→ AUSZUG
____

„Zivilisation ist nicht mehr die Norm“

(Red.) Unser Kolumnist aus den USA, Patrick Lawrence, macht darauf aufmerksam, dass auch außerhalb von Europa und den USA die Spitzenpolitiker sehen, dass – man denke an den Genozid im Gaza-Streifen – wir nicht mehr in einer zivilisierten Welt leben. (cm)

„Wir betrachten uns als zivilisierte Wesen mit hohen moralischen Werten. Wir sind menschlicher und humaner. Aber können wir heute noch sagen, dass wir zivilisiert sind? Vor allem in den letzten drei Jahrzehnten haben wir die meisten ethischen Werte, die wir aufgebaut hatten, zerstört.“

Es braucht einen besonderen Hundertjährigen, um so prägnante Äußerungen zu machen, die so nah an der Wahrheit liegen. Aber Mahathir bin Mohamad, was auch immer man von ihm halten mag – und die Möglichkeiten reichen von lobenswert bis verachtenswert –, war schon immer ein besonderer Mensch. Mahathir, langjähriger Premierminister Malaysias und einer der offensten Politiker unserer Zeit, wurde am 10. Juli 100 Jahre alt. Und wie es seine Art ist, hat er der Menschheit einige unverblümte Worte mit auf den Weg gegeben.

Zwei Tage nach seinem Geburtstag veröffentlichte Mahathir über seinen Social-Media-Account auf „X“ den Text „The collapse of civilisation“ (Der Zusammenbruch der Zivilisation). Der Text umfasst 18 nummerierte Beobachtungen, von denen die meisten nur einen Satz lang sind. Sie lesen sich wie eine Sammlung verwandter Pensées. Das passt sehr gut zum stets umstrittenen Mahathir. Er hat sich nie sonderlich um Recherchen oder Belege für seine Argumente gekümmert, und an diesen mangelt es ihm auch nicht. Er bringt seine Meinung in seiner typisch selbstbewussten Art zum Ausdruck, und man ist eingeladen, sie anzunehmen oder abzulehnen, zu applaudieren oder zu verurteilen, den Mann für weise oder ihn für eine intellektuelle Kuriosität zu halten.

____

→ Zeigedaten für Screenshots
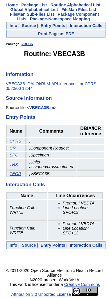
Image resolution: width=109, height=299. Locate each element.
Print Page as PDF (56, 33)
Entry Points (53, 25)
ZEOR (15, 173)
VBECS (27, 44)
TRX (14, 164)
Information (19, 74)
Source (29, 25)
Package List (34, 5)
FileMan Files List (78, 9)
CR (13, 148)
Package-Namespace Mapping (60, 19)
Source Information (29, 98)
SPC (14, 155)
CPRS (15, 141)
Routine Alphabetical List (75, 5)
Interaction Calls (86, 25)
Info (13, 25)
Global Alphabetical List (34, 9)
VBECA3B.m (41, 107)
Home (12, 5)
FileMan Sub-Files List (32, 14)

____

→ DIE AUFGABEN
1: Wie viele nummerierte Beobachtungen enthält Mahathirs Text „The collapse of civilisation“ laut dem Auszug über Mahathir?
2: Übersetze folgenden Satz aus dem Auszug über Mahathir ins Englische: „Mahathir, langjähriger Premierminister Malaysias und einer der offensten Politiker unserer Zeit, wurde am 10. Juli 100 Jahre alt.“
3: Greife den Auszug über Mahathir an seinem Ende auf und schreibe ihn weiter.
Die Auflistung hat mit dem Auszug nichts zu tun.

→ ERWARTETE AUSGABEN
1: Der Text enthält 18 nummerierte Beobachtungen.

2: Mahathir, Malaysia's longtime prime minister and one of the most outspoken politicians of our time, turned 100 on July 10.

3:
„Der Zusammenbruch der Zivilisation” kam mir – mit ein wenig Etymologie, wenn ich den Begriff etwas abwandeln darf – über George Burchett, dessen „People’s Information Bureau” ein privat verbreiteter Blog ist, den er mehr oder weniger täglich unter dem Namen „P.I.B.” veröffentlicht. Burchett, der an der vietnamesischen Küste südlich von Hanoi lebt, hat ihn von John Menadue übernommen, der wiederum seit zwölf Jahren seinen Blog „Pearls and Irritations“ veröffentlicht. Beide sind von Natur aus aufmerksam gegenüber anderen. Burchett ist Maler und Sohn von Wilfred Burchett, dem bekannten Kriegsberichterstatter, der es sich zur Aufgabe gemacht hatte, über globale Konflikte – den Koreakrieg, Vietnam, die Unabhängigkeitskämpfe in Portugiesisch-Afrika – aus der Perspektive der „anderen Seite“ zu berichten. Menadue war zuvor als Diplomat im Rang eines Botschafters im australischen Auswärtigen Dienst tätig. Beide haben sozusagen die Gewohnheit, zuzuhören.

Ich schlage vor, dass wir ebenfalls zuhören, und zwar aus zwei Gründen. 

Erstens habe ich seit langem zwischen dem Sagbaren und dem Unsagbaren in einer bestimmten Kultur oder Gesellschaft unterschieden, da ich der Meinung bin, dass unser Leben umso ungesünder ist, je weniger wir öffentlich anerkennen können. Und in diesen anderthalb Dutzend Einträgen – kann man sie Aphorismen nennen? – spricht Mahathir mutig Dinge aus, die viele von uns in den letzten Jahren sehr klar verstanden haben, uns aber nicht zu artikulieren erlaubt haben, so wie der nackte Kaiser.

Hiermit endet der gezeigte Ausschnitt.